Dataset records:
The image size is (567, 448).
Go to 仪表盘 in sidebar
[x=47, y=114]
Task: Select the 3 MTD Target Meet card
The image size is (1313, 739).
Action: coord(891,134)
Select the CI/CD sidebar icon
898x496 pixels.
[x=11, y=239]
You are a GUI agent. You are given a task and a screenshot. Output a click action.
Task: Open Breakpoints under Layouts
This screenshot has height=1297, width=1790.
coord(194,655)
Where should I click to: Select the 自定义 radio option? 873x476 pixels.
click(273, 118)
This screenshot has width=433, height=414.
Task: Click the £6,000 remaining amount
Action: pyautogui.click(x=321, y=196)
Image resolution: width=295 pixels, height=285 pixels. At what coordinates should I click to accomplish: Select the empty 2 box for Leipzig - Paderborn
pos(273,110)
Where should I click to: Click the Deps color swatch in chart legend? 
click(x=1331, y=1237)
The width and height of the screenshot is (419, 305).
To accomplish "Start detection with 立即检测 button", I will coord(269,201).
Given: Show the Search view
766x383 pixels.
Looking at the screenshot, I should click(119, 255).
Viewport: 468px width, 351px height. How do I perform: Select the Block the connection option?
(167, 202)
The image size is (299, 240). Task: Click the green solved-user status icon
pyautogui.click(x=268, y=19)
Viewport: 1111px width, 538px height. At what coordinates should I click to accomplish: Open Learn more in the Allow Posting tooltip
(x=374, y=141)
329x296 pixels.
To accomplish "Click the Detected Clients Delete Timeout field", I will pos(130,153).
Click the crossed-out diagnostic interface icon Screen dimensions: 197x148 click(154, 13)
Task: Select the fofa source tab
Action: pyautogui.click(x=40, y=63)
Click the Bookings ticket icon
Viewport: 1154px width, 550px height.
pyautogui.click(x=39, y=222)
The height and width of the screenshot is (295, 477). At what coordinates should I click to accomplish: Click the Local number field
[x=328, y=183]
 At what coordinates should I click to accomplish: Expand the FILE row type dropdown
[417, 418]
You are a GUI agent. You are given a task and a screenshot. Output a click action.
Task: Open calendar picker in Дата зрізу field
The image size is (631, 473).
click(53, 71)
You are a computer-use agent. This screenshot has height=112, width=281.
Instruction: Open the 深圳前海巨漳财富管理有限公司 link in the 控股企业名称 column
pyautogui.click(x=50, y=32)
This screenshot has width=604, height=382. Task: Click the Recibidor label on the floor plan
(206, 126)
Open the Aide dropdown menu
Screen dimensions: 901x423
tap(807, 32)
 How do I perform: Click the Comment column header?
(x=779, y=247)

Work required: Please copy the line holding "The height and" and all lines after it to the end of the records, exactly, and nothing else.

Output for this task:
The height and width of the screenshot is (295, 477). At what coordinates should I click to accomplish: Click the Local number field
[x=328, y=183]
 At what coordinates should I click to accomplish: Expand the FILE row type dropdown
[417, 418]
You are a GUI agent. You are given a task and a screenshot. Output a click action.
Task: Open calendar picker in Дата зрізу field
The image size is (631, 473).
click(53, 71)
You are a computer-use agent. This screenshot has height=112, width=281.
Instruction: Open the 深圳前海巨漳财富管理有限公司 link in the 控股企业名称 column
pyautogui.click(x=50, y=32)
This screenshot has width=604, height=382. Task: Click the Recibidor label on the floor plan
(206, 126)
Open the Aide dropdown menu
Screen dimensions: 901x423
tap(807, 32)
 How do I perform: Click the Comment column header?
(x=779, y=247)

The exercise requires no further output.